3

I have 15 plots that I need to display, which I iterate through in a for list like so:

### Plotting that does not work
plots <- c()
for (i in colnames(dataframeselect)){
  current_col <- dataframeselect[i]
  plots <- c(plots, ggplot(dataframeselect, aes_string(colnames(current_col))) + geom_histogram())
}
ggarrange(plotlist = plots)

While I can iterate and create plots individually I can't manage to create a plot list, that I can then pass to ggarrange.

I now have to resort to create 15 variables, which gets the job done fine but is somewhat tedious and not DRY-friendly:

### Plotting that works
my_plot <- function(column) ggplot(dataframeselect, aes_string(x = column)) + geom_histogram()
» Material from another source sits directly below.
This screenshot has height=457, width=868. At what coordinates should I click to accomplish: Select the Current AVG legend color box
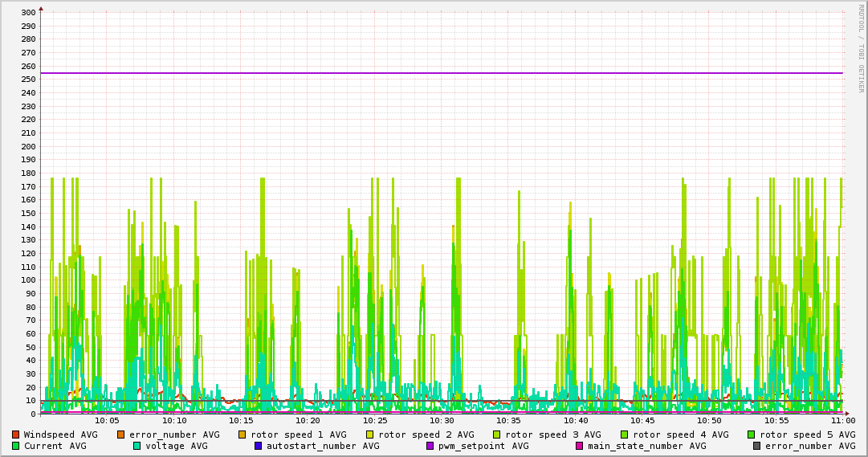click(15, 446)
p1 <- my_plot("W3_f15771g")
p2 <- my_plot("W3_f15771a")
p3 <- my_plot("W3_f15771b")
#...
ggarrange(p1,p2,p3)

Please note that there is a question already being asked, but none of those answers use a for loop in order to get the desired result: Lay out multiple ggplot graphs on a page

The warning that I get is the following:

  Cannot convert object of class FacetNullFacetggprotogg into a grob.
44: In as_grob.default(plot) :
  Cannot convert object of class environment into a grob.
45: In as_grob.default(plot) : Cannot convert object of class list into a grob.
46: In as_grob.default(plot) :
  Cannot convert object of class tbl_dftbldata.frame into a grob.
47: In as_grob.default(plot) : Cannot convert object of class list into a grob.
48: In as_grob.default(plot) :
  Cannot convert object of class ScalesListggprotogg into a grob.
49: In as_grob.default(plot) : Cannot convert object of class uneval into a grob.
50: In as_grob.default(plot) : Cannot convert object of class list into a grob.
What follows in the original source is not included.